Her life’s work has also been deeply inspired by her family. “I had a very artistic family, involved in theatre and music, and they were also very active community activists. That informs everything that I do and everything I do at 6th Street deals with aspects of living a life. My father ran for public office every year of my life. My mother taught me everything she knew about culture. That is the basis of everything. We had a very poor existence, but it was also very rich with opportunities.”

Her passion for community involvement and activism developed during her childhood, and it has been a cornerstone of her work in Miami. “Who I am is very much a part of what I came out of: my family, and being in New York at the right time with right people.”

Still reeling from the “tear in [her] psyche” caused by the loss of her community in New York during the AIDS crisis, she visited a friend in Miami. She says got off the plane and immediately said, “Oh shit, I’m moving here.”

“New York was an easier city for me to work in, even though everything I knew had disappeared,” says the native New Yorker. “But Miami felt very different. I never saw something that inspired me in such a way – the light, the landscape, the people. I just wanted a space to do my thing. Miami called; I needed space and time to what I wanted to give it a fighting chance, and I could get that here. It’s really a community here. I went to New York City for community, lost that community, and had been looking for community ever since.”

She found it in Miami, and in 2004 she formed 6th Street Dance Studio and WholeProject, her contemporary classical dance company that uses movement principals based on Lightbody. WholeProject is a collaborative company in which the dancers assemble, disassemble, and reassemble the built environment during the performances, incorporating environmental installations with dance, music, and film, and using all hand-made, repurposed, lo-fi fabrications in combination with high-tech light and sound productions.

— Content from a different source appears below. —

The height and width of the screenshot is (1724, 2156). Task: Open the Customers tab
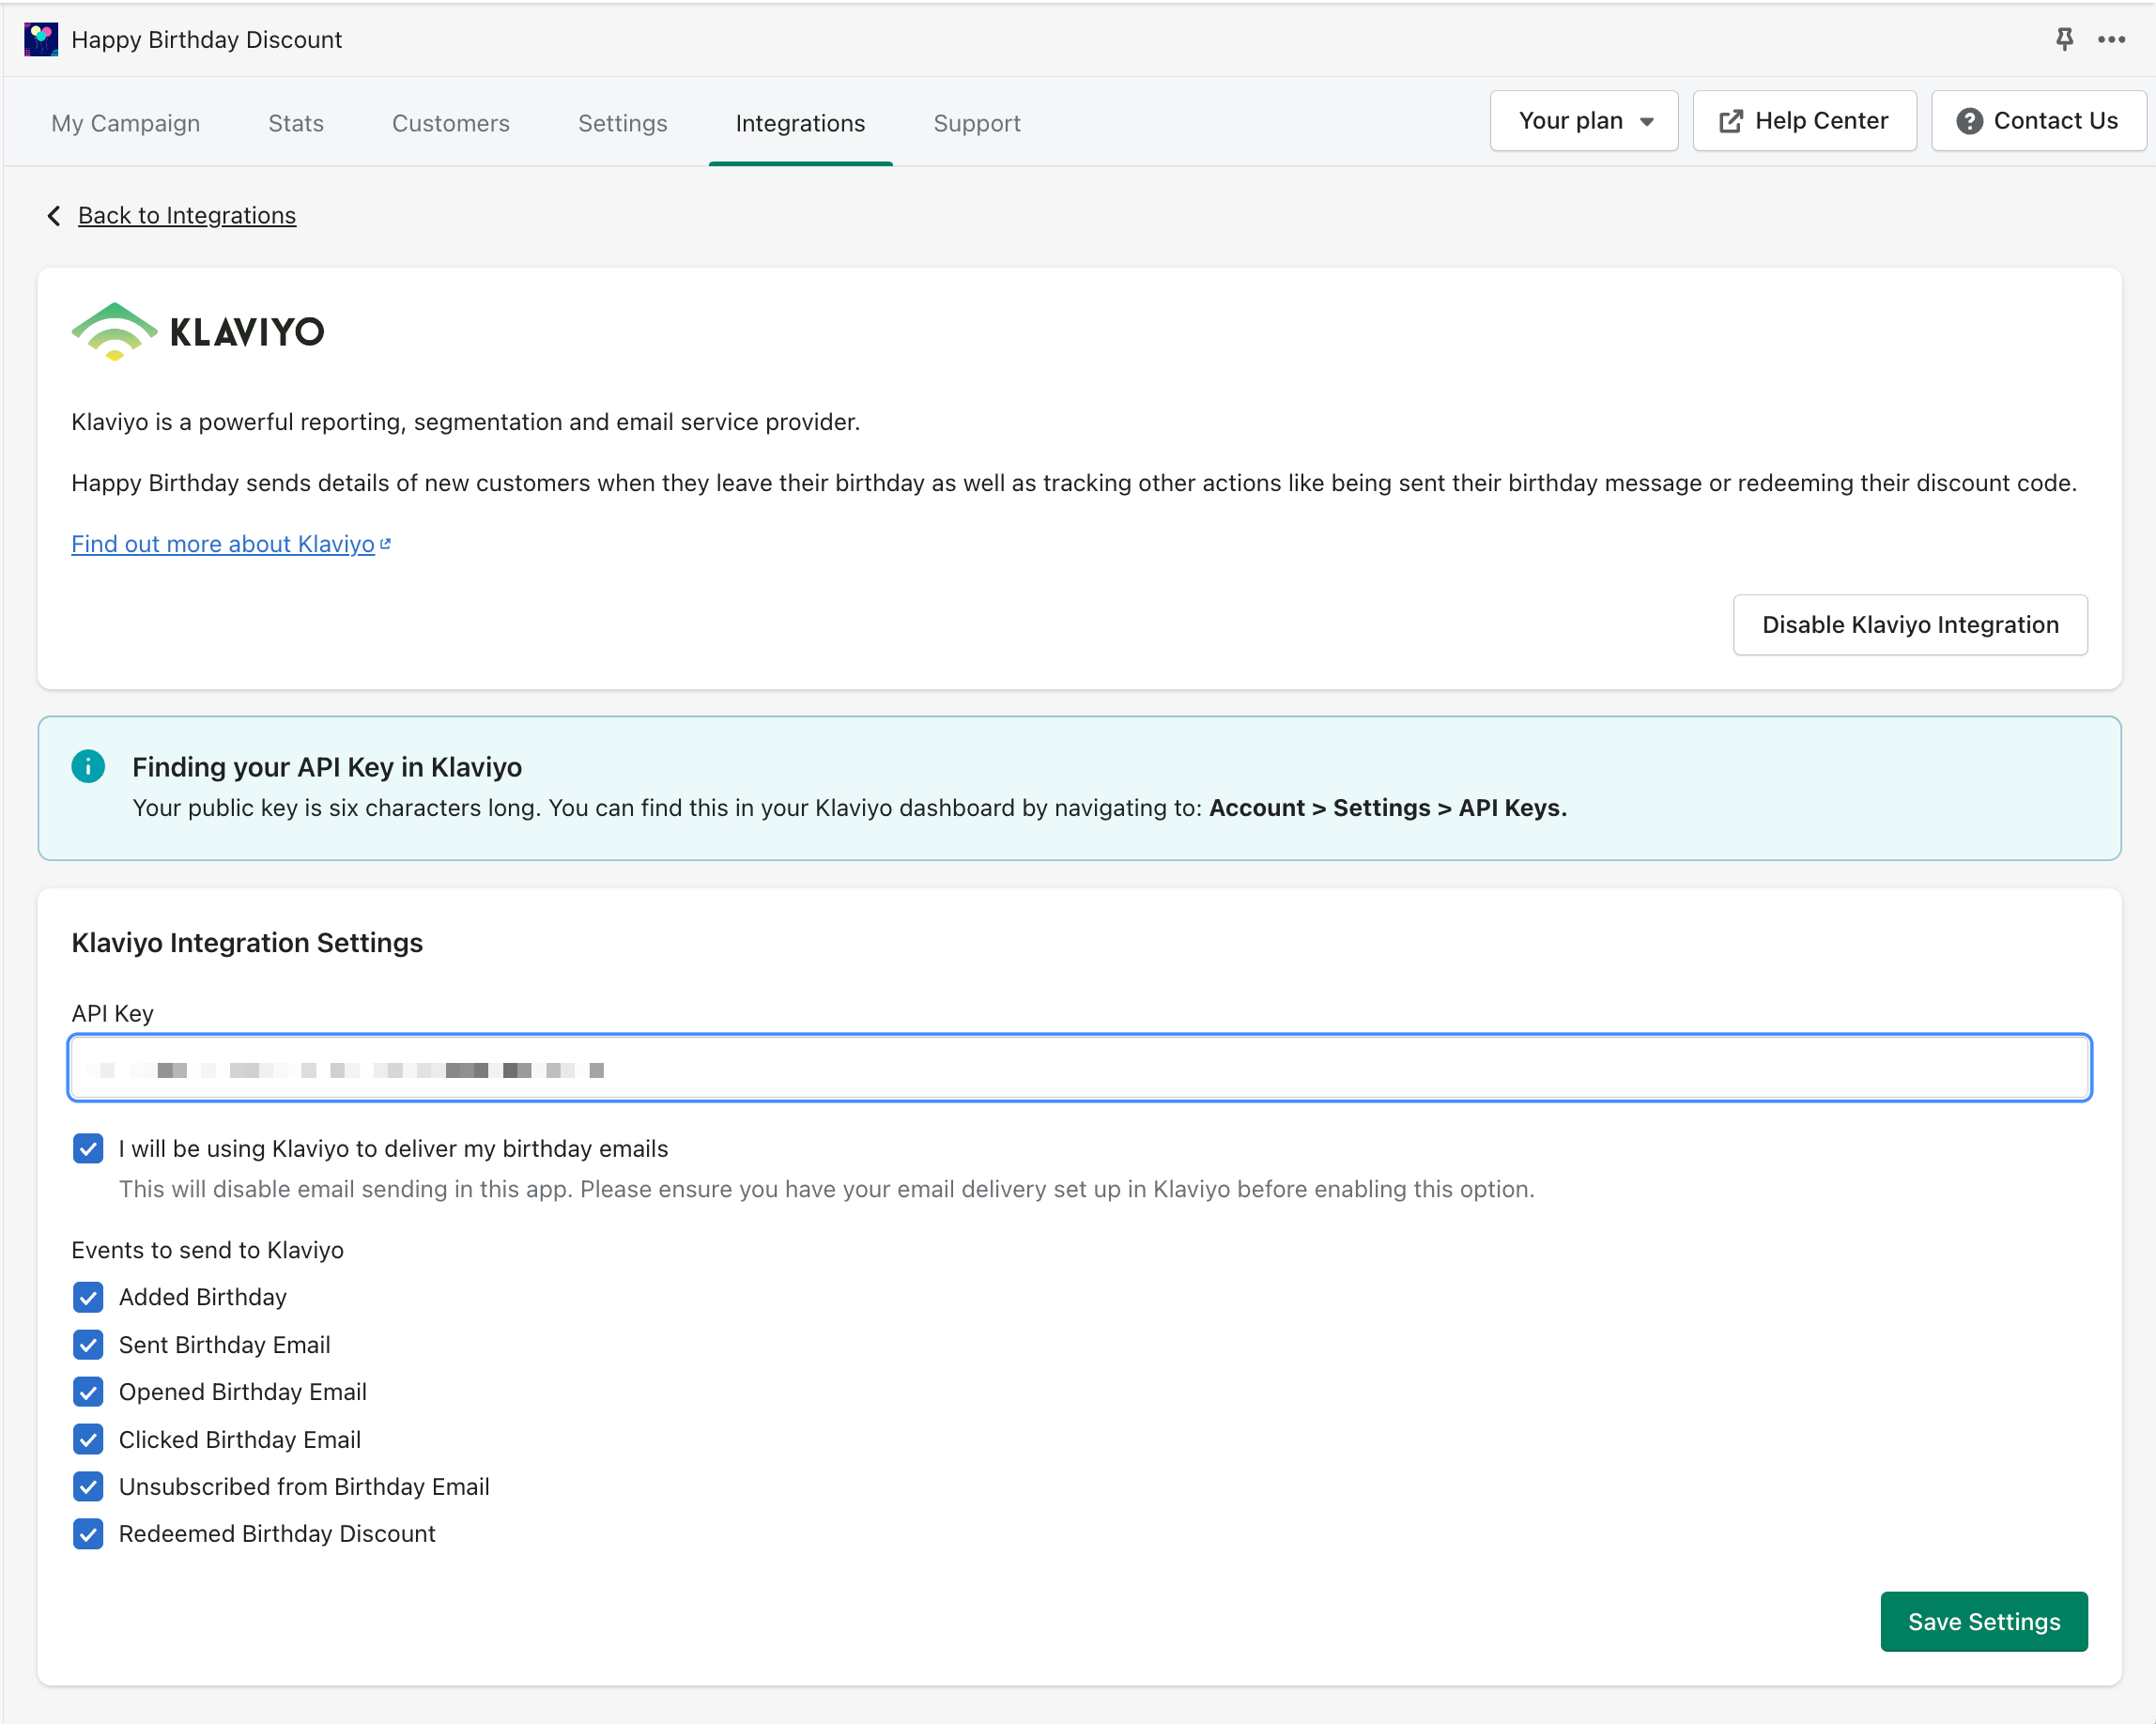[x=450, y=123]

Baker also oversees HomeGrown, a residency program for young professional dancers and musicians that fosters the organic growth of collaborative creation through free styling and consistent interactions; and TruSchool, a “fundamentals of hip hop” program designed for youth based on the original Universal Zulu Nation’s tenets of peace, love, and unity. Both of these programs are previous Knight Arts Challenge winners.

Most recently, Baker presented Magic City vs. Motor City: Internet2 Freestyle, her latest Knight Arts Challenge grant that supported the connection of two cities – Miami and Detroit – and their disparate urban dance and music cultures. She collaborated with Haleem “Stringz” Rasul and brought together organizations in both Miami and Detroit to create a cross-city freestyle collaboration of urban youth dancers in real time, connected through Baker’s technological portal at the New World Center in Miami Beach.

6th Street Studio also offers TruScholarship Ballet classes for beginners ages 6-10. And all of these youth programs are free.

“All of our young people’s programs are free because, just because,” Baker says firmly. “We are green. We have no waste. We have no debt. By 2005 I had cleared all our debt. We’re supported through direct giving and special grants that help us do our programming as it is instead of trying to steer the program. Most of what we do is trying to build a new arts economy.”